* begin *

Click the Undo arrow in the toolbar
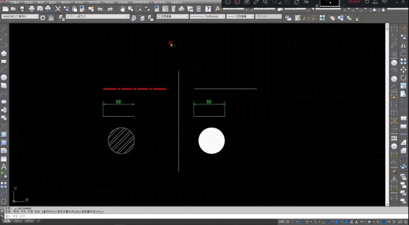409x225 pixels. [100, 9]
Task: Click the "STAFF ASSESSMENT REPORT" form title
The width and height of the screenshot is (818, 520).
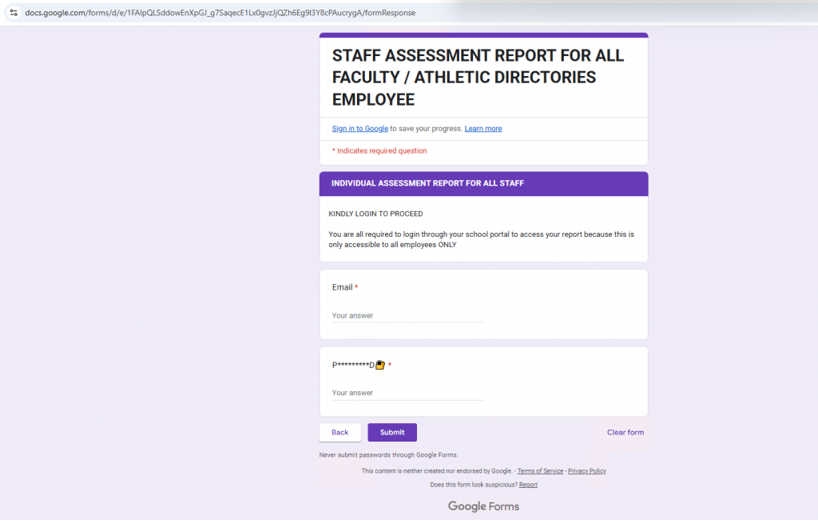Action: pos(478,78)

* end *

• **Problem**:
Reproduce the lines above word for word, leaving out the pictures.

• **Complete answer**:
Click the Undo arrow in the toolbar
409x225 pixels. [100, 9]
Task: Click the "STAFF ASSESSMENT REPORT" form title
The width and height of the screenshot is (818, 520).
Action: pos(478,78)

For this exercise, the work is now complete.